In July, U.S. immigration authorities on the Southwest border apprehended or turned away 82,000 foreigners — down from a 13-year high of 144,000 in May.

Public buses and vans making their way north from the Guatemalan border are methodically stopped and subjected to immigration inspections, as are all passing cars and trucks.

“It’s a lot different now — people here respect us a lot more now,” said Jose Armando Ramos Hernandez, a 10-year veteran of the National Immigration Institute, Mexico’s immigration enforcement agency. “Before, we used to receive threats. Now with the National Guard, everyone stops, no one threatens us.”

On a recent morning at the checkpoint, Ramos pulled two 17-year-olds off a northbound bus. Both boys presented Mexican birth certificates. But Ramos was suspicious: They spoke Spanish with the lilting country accents of Guatemala’s northwest highlands.

Under questioning, Ramos said, the two eventually admitted they were Guatemalans and had purchased the birth certificates for about $300 each in Comitan, where there is now a brisk trade in such documents.

The two boys were loaded into a white Chevrolet van with gated windows and processed for deportation.

Migrants who now chance the crossing typically get out of vehicles before checkpoints and try to walk around them on dirt trails.

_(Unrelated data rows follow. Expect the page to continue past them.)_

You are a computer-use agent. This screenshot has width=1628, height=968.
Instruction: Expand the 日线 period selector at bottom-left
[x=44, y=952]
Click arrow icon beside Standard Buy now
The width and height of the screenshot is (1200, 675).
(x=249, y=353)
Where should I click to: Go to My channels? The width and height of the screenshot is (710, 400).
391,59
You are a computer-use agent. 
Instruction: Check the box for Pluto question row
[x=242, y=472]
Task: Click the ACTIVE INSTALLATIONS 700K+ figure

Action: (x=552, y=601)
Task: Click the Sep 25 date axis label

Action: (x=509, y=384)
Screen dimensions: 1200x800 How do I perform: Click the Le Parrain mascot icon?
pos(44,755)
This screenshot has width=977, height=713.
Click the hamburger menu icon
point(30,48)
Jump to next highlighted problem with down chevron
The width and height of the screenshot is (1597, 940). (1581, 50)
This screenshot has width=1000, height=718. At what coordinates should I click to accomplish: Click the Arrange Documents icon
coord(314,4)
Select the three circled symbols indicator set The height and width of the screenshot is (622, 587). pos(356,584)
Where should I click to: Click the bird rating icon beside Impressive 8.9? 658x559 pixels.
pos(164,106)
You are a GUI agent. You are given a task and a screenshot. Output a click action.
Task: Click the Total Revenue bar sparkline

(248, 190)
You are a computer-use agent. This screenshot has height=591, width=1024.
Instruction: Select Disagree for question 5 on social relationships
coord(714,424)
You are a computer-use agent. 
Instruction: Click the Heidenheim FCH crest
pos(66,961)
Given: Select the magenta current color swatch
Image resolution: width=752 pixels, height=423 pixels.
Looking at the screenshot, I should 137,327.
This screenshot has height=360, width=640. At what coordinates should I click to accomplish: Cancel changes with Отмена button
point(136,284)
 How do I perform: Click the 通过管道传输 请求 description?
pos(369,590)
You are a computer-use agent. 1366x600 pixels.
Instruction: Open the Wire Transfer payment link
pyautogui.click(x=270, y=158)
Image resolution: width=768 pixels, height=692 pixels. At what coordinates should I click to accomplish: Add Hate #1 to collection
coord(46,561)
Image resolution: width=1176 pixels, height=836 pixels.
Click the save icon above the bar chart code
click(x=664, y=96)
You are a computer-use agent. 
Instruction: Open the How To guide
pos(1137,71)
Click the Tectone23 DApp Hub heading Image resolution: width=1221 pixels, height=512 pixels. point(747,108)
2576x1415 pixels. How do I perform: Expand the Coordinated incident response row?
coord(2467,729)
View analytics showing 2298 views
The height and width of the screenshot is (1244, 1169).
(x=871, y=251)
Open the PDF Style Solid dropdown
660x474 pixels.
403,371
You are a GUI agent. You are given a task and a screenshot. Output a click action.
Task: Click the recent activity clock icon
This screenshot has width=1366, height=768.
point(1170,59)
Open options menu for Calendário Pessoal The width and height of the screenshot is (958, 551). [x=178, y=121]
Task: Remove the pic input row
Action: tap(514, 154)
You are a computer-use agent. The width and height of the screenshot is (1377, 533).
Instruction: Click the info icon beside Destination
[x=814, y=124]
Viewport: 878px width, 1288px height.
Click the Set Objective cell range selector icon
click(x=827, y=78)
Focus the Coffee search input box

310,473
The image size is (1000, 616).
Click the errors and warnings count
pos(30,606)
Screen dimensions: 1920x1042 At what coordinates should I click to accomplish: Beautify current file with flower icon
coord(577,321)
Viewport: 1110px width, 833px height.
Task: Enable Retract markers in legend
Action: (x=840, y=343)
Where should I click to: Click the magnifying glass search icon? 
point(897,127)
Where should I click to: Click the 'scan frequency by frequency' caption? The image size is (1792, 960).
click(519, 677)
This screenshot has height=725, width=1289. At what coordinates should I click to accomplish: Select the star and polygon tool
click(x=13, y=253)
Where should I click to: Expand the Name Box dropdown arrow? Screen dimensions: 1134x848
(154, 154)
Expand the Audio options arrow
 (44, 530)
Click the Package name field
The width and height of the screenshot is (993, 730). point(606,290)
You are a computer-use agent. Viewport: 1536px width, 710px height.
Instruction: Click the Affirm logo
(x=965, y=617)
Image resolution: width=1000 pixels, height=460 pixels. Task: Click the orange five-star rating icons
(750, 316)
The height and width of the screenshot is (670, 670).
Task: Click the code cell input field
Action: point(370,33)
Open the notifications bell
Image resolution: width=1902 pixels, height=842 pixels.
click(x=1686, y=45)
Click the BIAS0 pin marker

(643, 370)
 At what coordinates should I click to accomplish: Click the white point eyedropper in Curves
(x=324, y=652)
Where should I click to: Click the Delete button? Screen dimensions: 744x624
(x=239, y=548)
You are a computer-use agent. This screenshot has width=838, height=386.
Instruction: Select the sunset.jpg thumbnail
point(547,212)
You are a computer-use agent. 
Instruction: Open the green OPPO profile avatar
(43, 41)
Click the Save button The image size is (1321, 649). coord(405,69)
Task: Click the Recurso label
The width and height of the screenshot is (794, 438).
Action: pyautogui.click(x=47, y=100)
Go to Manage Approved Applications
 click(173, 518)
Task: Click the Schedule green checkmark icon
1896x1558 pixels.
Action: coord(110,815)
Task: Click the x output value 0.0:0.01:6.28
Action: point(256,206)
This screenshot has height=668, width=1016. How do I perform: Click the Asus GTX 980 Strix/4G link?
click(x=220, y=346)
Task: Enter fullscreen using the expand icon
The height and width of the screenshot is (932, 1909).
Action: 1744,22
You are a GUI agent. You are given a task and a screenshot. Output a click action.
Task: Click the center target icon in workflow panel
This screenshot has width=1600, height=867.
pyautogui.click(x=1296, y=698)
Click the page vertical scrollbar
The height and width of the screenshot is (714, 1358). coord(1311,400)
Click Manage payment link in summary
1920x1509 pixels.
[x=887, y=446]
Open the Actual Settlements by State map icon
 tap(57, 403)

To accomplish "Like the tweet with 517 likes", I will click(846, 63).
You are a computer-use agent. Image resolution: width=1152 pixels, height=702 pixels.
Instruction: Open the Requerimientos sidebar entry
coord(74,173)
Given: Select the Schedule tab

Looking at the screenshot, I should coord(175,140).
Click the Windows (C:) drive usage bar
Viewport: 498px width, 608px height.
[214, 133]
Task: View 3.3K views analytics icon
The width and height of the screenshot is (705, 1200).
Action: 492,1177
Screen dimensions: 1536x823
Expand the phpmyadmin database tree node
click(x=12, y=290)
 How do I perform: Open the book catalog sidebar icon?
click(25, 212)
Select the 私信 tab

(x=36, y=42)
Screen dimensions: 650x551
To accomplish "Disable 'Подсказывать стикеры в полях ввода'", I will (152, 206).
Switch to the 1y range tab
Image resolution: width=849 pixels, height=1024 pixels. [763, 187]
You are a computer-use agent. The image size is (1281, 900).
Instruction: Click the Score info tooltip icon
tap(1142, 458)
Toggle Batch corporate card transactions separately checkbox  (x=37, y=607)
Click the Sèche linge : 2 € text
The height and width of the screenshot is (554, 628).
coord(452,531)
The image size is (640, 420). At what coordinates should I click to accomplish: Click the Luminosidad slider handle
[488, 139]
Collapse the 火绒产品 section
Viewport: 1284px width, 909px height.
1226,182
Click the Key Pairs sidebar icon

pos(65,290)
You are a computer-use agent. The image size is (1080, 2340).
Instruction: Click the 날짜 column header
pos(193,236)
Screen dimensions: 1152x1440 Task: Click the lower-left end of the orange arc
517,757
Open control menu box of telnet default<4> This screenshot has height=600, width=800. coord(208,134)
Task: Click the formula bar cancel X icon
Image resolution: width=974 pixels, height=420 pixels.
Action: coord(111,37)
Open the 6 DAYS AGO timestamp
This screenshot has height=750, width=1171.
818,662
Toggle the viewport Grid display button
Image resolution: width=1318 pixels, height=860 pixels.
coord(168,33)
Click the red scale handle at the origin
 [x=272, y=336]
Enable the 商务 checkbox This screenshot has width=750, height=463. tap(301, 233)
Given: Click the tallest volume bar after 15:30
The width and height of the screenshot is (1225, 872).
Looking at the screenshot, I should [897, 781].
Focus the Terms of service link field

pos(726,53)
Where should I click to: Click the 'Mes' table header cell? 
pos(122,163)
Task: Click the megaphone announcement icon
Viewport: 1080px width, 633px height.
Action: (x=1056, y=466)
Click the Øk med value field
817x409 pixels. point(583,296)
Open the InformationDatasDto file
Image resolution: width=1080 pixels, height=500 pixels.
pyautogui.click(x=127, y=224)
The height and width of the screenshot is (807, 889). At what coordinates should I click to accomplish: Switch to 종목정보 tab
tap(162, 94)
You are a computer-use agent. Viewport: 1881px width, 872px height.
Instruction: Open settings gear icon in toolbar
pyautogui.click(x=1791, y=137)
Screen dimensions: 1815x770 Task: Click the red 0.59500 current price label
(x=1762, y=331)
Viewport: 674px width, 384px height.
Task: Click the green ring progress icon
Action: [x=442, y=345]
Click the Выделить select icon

“Some chapines just went by!” one Mexican woman, using a common nickname for Guatemalans, recently told a group of journalists trudging along a back path.

The troops now also mount foot patrols along mountain trails, hiking deep into cool, high-altitude pine forests outside of Comitan. The soldiers find empty water bottles, discarded food packaging, abandoned campsites and other indications that people have been there. The migrants have usually moved on.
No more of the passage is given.